新入り
―――
音痴解消宣言をした日から数週間が経っていた。
その間俺は毎日毎日氷月の特訓を受け続け、もはや立っているのもやっとなくらいにやつれていた。
「俺はもうダメだ……これ以上出来ない。助けてくれ、風音……」
「あらら……大丈夫?」
「だいじょうぶじゃない……し、ぬ……」
「あーあ。ねぇ、氷月。ちょっと休ませてあげたら?こんな状態じゃ上手くなるものもならないよ?」
「ふぅ……仕方ないね。じゃあ一時間休憩。僕は隣で自主練してるから時間になったら呼んで。」
「わかった。」
「風音。嵐の事宜しくね。君には素直になるみたいだから。このバカは。」
「バ、バカとはなんだ!バカとは!」
「あれ?元気だね。そんなに大きい声が出るならもう一回……」
「……ごめんなさい、ごめんなさい!余計な事言わないからお願い、休ませて……!」
「冗談だよ、冗談。……じゃあ風音、宜しく。」
「はーい。」
不敵な笑みを残して去って行く氷月の後ろ姿を、俺は軽く震えながら見送った。
「たくっ……!あいつが言うと冗談に聞こえないから怖いんだよな~……」
「氷月に聞こえるよ。意外とあの人、地獄耳だから。」
「お前って……たまに毒吐くよな……」
「そう?」
しれっとした顔の風音を見て、一番敵に回しちゃいけないのはこいつだと心底実感した……
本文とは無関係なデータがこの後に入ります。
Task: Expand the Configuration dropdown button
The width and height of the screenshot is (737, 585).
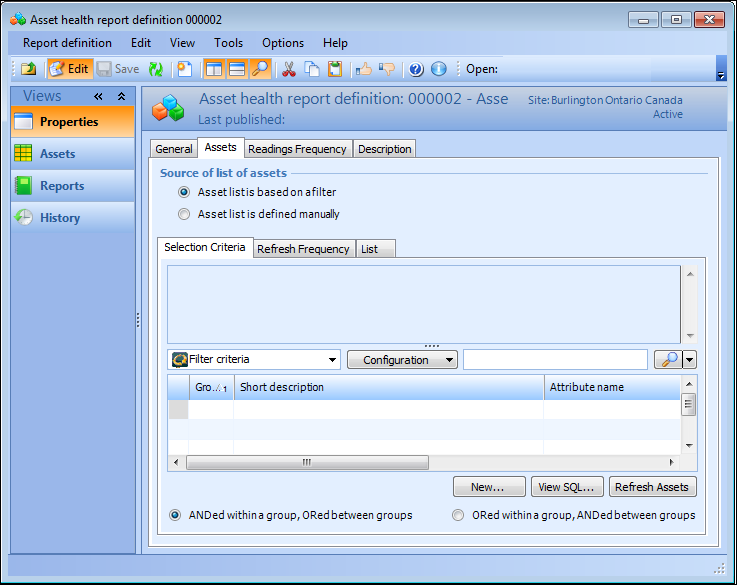Action: pos(402,360)
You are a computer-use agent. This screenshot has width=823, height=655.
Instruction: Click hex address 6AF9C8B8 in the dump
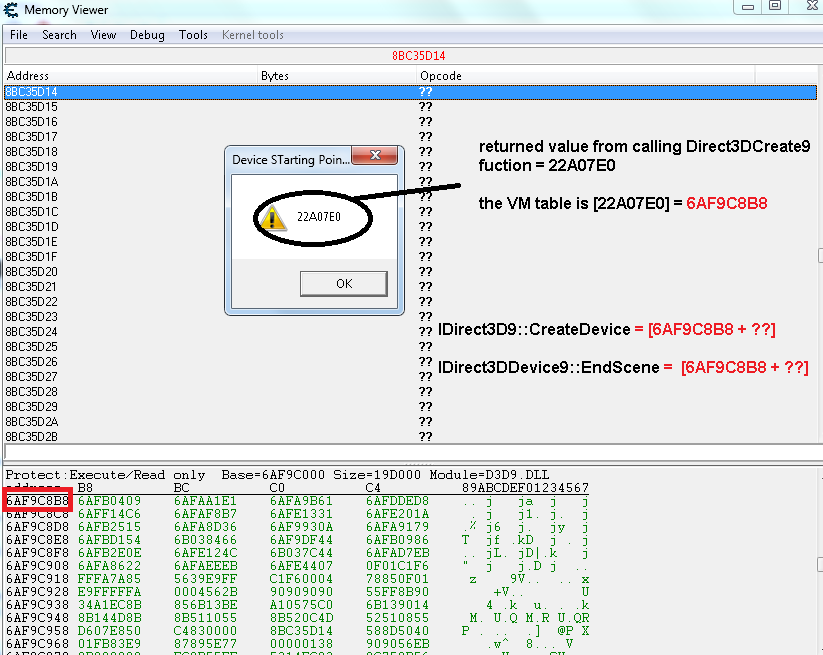point(37,501)
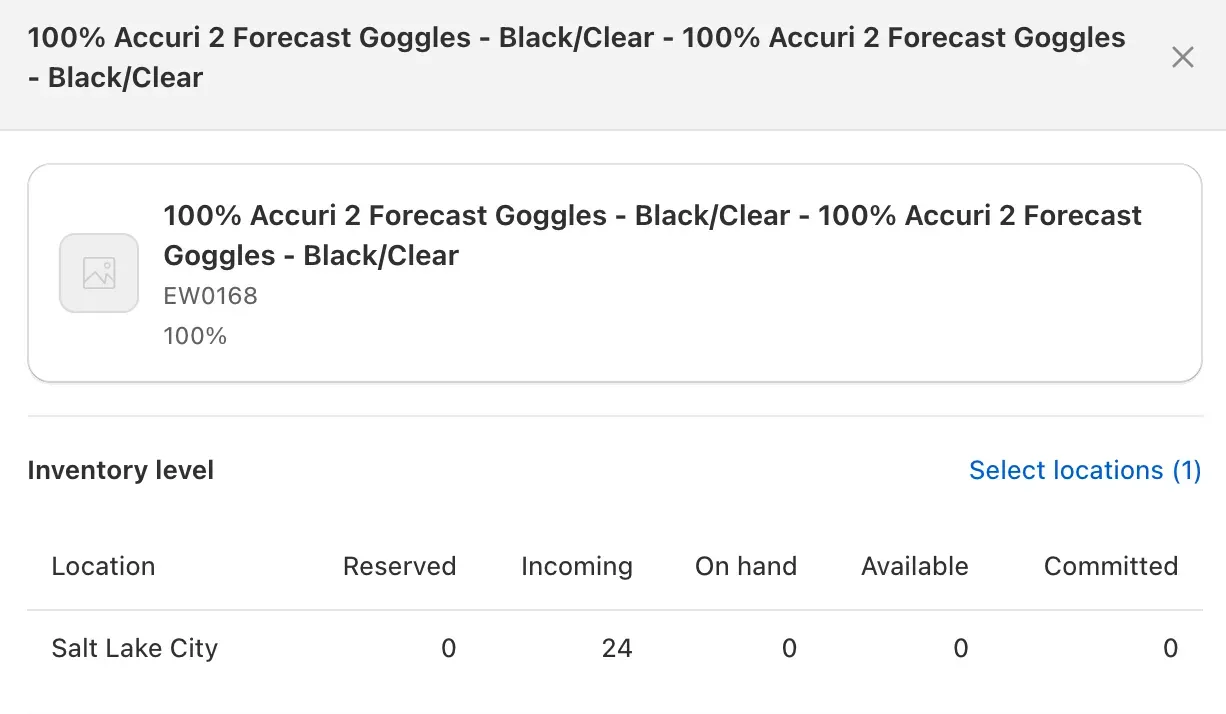Click the Reserved quantity for Salt Lake City

pyautogui.click(x=448, y=648)
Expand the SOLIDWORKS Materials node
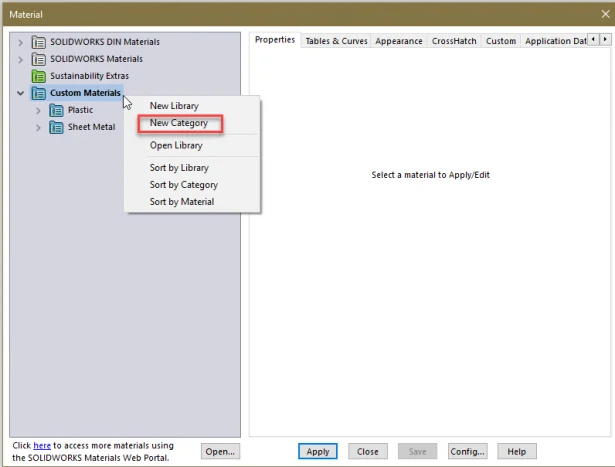Screen dimensions: 615x467 tap(21, 59)
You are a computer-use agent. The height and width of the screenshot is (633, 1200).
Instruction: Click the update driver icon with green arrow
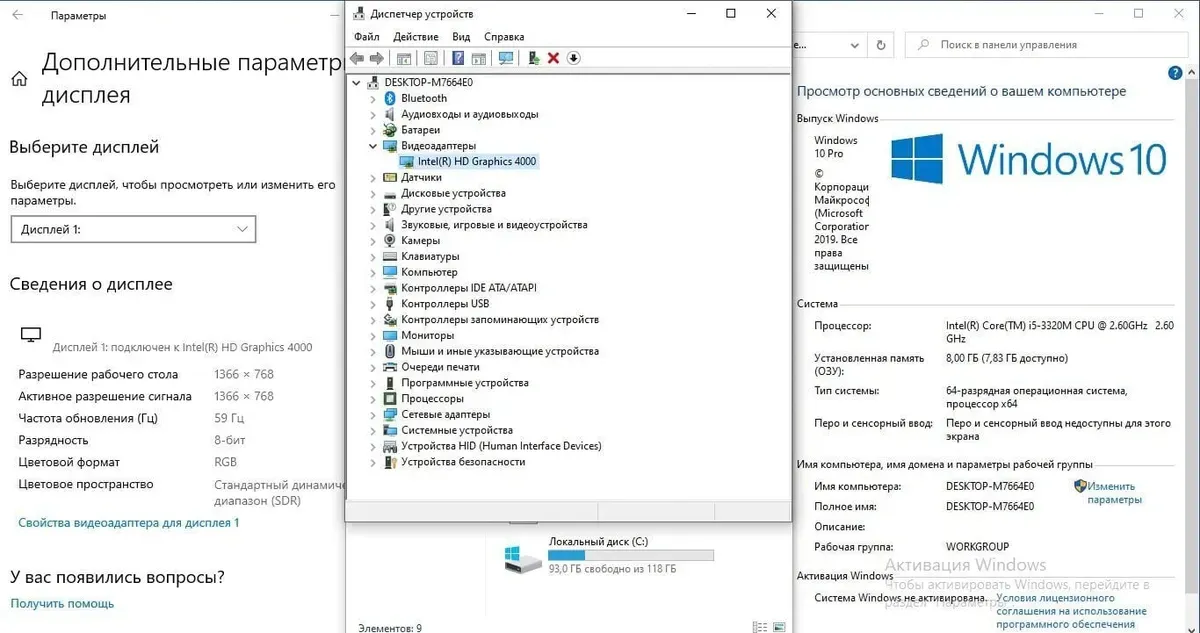(x=534, y=58)
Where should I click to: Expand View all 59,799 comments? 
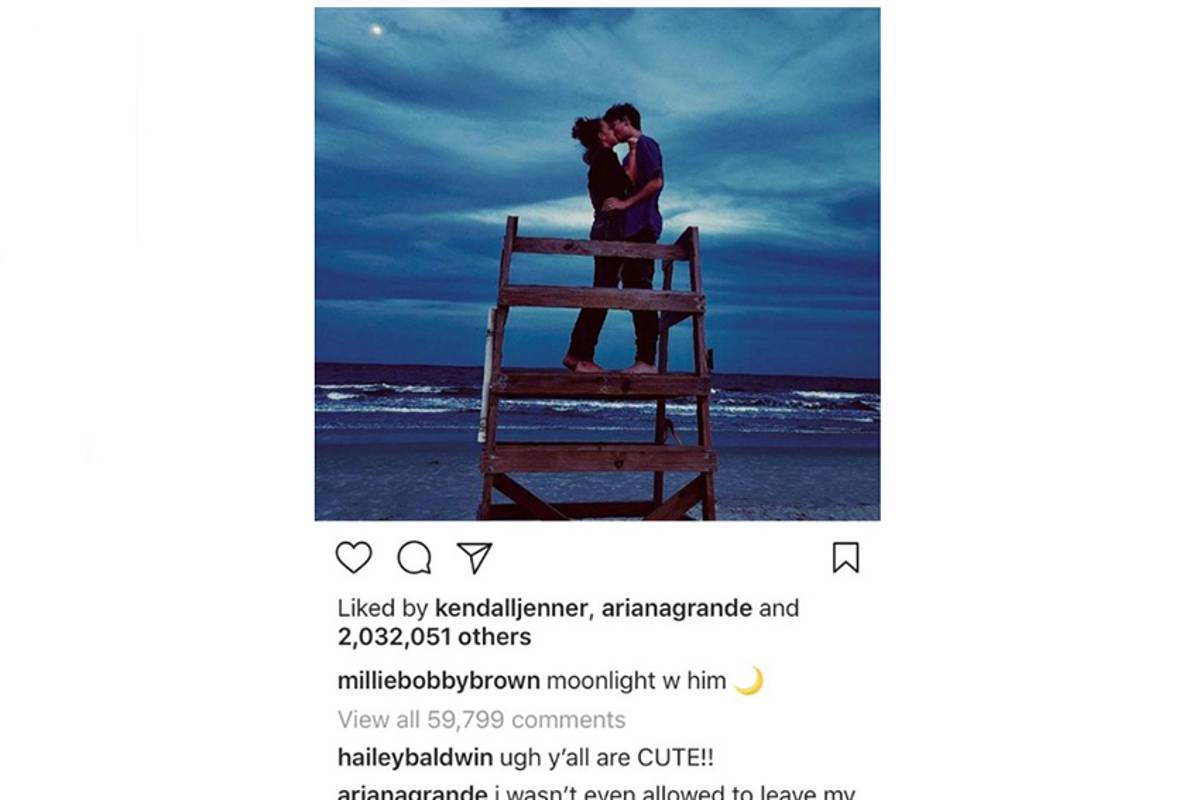[481, 720]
「それにしても頑張ってるね。僕初めて見たよ。嵐がこんなに練習してるところ。うん、見直した。」
「サンキュー……」
誉められてるのかディスられてるのかよくわからなかったが、一応お礼を言っといた。
「でもさ~氷月ってば鬼だよな。散々発声させた挙げ句、『うーん……君は音痴の前に耳が悪いのかもね。耳鼻科に行った方がいい。』って流石に酷くね?」
「そ、それは確かに酷いね……でもきっと冗談だよ。うん。」
「だといいけど。」
若干投げやり気味に言うと、座っていたパイプ椅子からソファーに移動した。勢いよく沈むとギシッと音が鳴る。俺はそのまま目を閉じた。
俺達がいつも、というか毎日のように使っているこの貸しスタジオは実は氷月の父親がオーナーのビルに入っていて、息子がメンバーという事に免じて格安で借りている。
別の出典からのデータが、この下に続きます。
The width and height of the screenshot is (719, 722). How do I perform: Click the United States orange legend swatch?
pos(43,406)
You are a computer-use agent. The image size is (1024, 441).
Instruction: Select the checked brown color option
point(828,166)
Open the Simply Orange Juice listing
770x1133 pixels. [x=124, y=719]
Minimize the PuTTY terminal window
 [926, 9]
とまぁ、そんな訳だから氷月には俺達全員が頭が上がらないのだが、当の本人はそれに引け目を感じているのか、早く売れて今まで免除されてた金額を一括で返すんだと密かに思っているらしい。
(この間雷と誰もいないスタジオでそう話してたのを聞いてしまったのだ。)
そんな事を思い出しているとガチャッとドアが開く音がして、賑やかな声が聞こえてきた。
「あれれ~?嵐サボってるよ、竜樹ぃ~」
「あ、ホントだ。おい、嵐!音痴解消するんじゃなかったのかよ?」
「うるせぇな、お前らは!いいんだよ。休憩中なんだから。ちゃんと氷月の了解とってんだから文句を言われる筋合いはない。」
「けっ!なんだかんだ言って氷月も甘いな。」
「そうだ、そうだ!もっときつい拷問でもしないといつまで経っても吐かないぞ、嵐は。」
「俺は囚人か!」
雷のボケ(?)に突っ込む俺と隣で『おー!』と何故か拍手する風音。
「雷、お前ボケの腕磨いたな。流石だぜ。」
「ふっふっふ……そりゃ毎晩徹夜で吉本新喜劇見てっからな。」
「おー!!」
そしてそれに乗っかってくる竜樹にますます悪ノリする雷……
……おいおい、何だこれ?新手のコントか?っていうか、羨望の眼差しで拍手をするな、風音!そんな奴らに憧れるなんてお前の為にならねぇぞ!
「おい、お前ら……そんな無駄話してないで練習……」
「大阪に行って新喜劇の舞台見に行きてぇな~……あ!でもスカウトされたらどうしよう!俺不器用だからバンドと芸人の掛け持ちなんて出来ねぇ~!!」
「高倉健か!つぅか、誰もお前なんかスカウトするか!」
「いやいや、こいつには笑いの才能がある。わかる人にはわかるもんだぜ?」
「おー!!」
「はぁ~……」
いい加減疲れてきた……っていうかこんな事ばっかやってっから俺の声が掠れるんじゃん!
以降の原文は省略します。